# Criminal - 4K UltraHD Blu-ray Review



## Mike Edwards (Mar 10, 2011)

[img]http://www.hometheatershack.com/gallery/file.php?n=75449[/img] 
*Title: Criminal* 

*Movie:* :3stars:
*Video:* :4stars:
*Audio:* :4.5stars: 
*Extras:* :2stars: 

*HTS Overall Score:*76




[img]http://www.hometheatershack.com/gallery/file.php?n=75465[/img]*Summary*
“Criminal” first caught my eye a few months ago when the press release poster art came across my little email account. It stood out to me mostly due to the names and faces present on the announcement. We had Tommy Lee Jones, Gary Oldman, Kevin Costner, Gal Gadot, Scott Adkins, Ryan Reynolds, Alice Eve, Jordi Molla and several other fairly recognizable actors in the long cast list. For a movie that I completely missed in theaters I was more than impressed with the long list of veteran actors, especially the inclusion of Costner who has been a personal favorite of mine since I was a teenager growing up watching him in “Silverado” and “The Untouchables”. So color me a bit intrigued and more than a bit excited to watch the action thriller, only to be slightly disappointed with so much talent on screen and such mediocre results. I can’t honestly say that “Criminal” is a BAD movie (in fact it’s done fairly competently), but the movie suffers from being overly clichéd and derivative with direction that leaves the talented cast with not a whole lot to work with.

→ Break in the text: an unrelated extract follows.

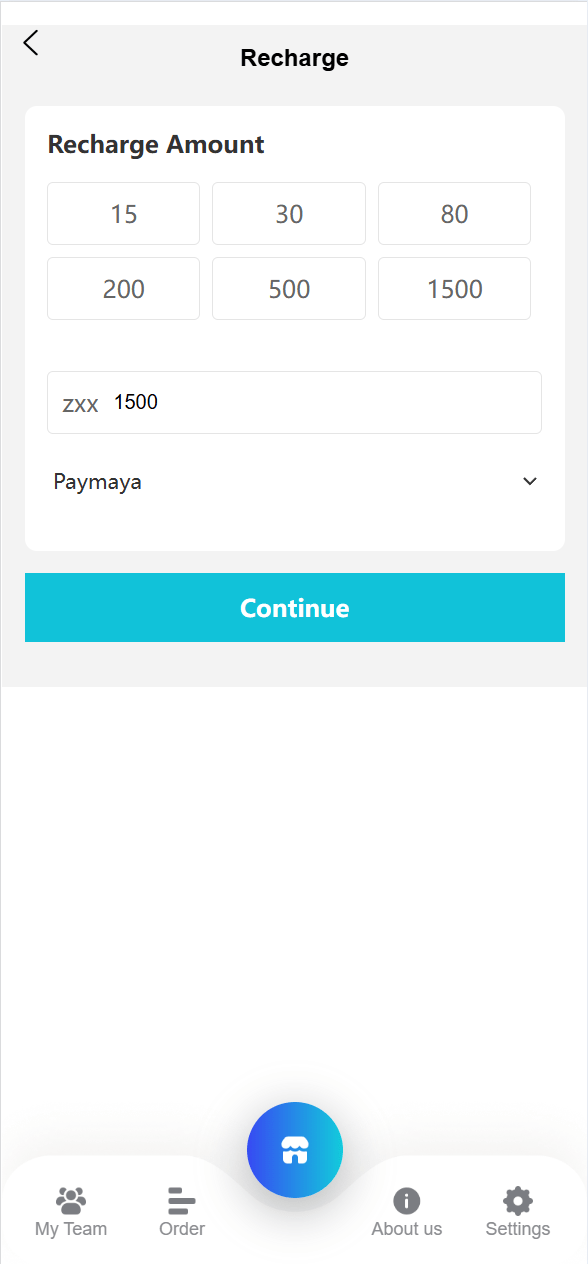Image resolution: width=588 pixels, height=1264 pixels.
Task: Expand the Paymaya dropdown chevron
Action: tap(530, 482)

CIA Agent Bill Pope (Ryan Reynolds in one of his VERY few non comedic roles) is murdered by anarchist mogul Heimdahl (Jordi Molla) who is looking for a very important bit of information. It seems that some hacker by the code name of “The Dutchman” has gotten control of the U.S. Military defense infrastructure and is trying to broker a deal with the CIA for clemency as the psychotic Heimdahl is not to be trusted with such dangerous power. However, the deal went south and Heimdahl was only able to capture and torture Pope for a while before the agent ends up in a body bag. Now CIA director Wells (Gary Oldman) has come up with the brilliant idea of using one Dr. Franks (Tommy Lee Jones), a pioneer in neurology, to transfer the brain functions of the recently deceased into the brain of an emotionally scarred and damaged killer.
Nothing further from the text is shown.